### Records shown
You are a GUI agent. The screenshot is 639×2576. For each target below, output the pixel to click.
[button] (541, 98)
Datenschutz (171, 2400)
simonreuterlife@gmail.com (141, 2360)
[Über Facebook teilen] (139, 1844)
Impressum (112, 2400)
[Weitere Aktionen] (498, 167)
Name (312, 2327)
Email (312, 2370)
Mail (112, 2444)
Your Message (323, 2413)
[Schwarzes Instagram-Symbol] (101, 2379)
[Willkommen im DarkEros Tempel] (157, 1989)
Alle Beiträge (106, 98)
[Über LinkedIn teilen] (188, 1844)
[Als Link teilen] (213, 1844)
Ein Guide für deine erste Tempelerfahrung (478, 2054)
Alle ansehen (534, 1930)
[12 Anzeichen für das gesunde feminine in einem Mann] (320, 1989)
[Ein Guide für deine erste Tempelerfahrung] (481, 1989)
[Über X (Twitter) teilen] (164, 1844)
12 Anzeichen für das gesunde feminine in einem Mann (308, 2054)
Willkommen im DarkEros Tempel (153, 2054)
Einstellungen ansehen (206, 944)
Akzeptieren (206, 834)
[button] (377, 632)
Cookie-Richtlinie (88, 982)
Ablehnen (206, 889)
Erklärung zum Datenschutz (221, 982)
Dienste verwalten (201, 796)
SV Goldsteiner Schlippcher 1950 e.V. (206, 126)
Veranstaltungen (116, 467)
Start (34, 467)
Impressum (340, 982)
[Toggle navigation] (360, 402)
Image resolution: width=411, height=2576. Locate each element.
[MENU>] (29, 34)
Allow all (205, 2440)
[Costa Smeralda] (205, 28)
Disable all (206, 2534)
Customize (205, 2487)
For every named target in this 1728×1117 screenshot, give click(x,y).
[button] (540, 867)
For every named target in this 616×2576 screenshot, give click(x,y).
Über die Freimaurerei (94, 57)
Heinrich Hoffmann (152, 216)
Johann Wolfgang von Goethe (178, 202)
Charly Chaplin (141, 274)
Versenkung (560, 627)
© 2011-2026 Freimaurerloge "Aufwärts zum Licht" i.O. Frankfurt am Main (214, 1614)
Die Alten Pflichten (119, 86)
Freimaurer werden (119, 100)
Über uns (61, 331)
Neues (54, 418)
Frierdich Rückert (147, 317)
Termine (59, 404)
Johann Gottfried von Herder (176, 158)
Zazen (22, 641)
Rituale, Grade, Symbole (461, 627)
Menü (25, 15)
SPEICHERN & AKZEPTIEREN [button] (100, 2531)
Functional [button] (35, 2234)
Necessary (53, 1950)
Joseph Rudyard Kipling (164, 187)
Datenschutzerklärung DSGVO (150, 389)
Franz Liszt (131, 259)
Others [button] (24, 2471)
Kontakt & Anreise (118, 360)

### Exercise objective
Only the lines containing the word "DarkEros" should be returned from the data above.

### Task result
[Willkommen im DarkEros Tempel] (157, 1989)
Willkommen im DarkEros Tempel (153, 2054)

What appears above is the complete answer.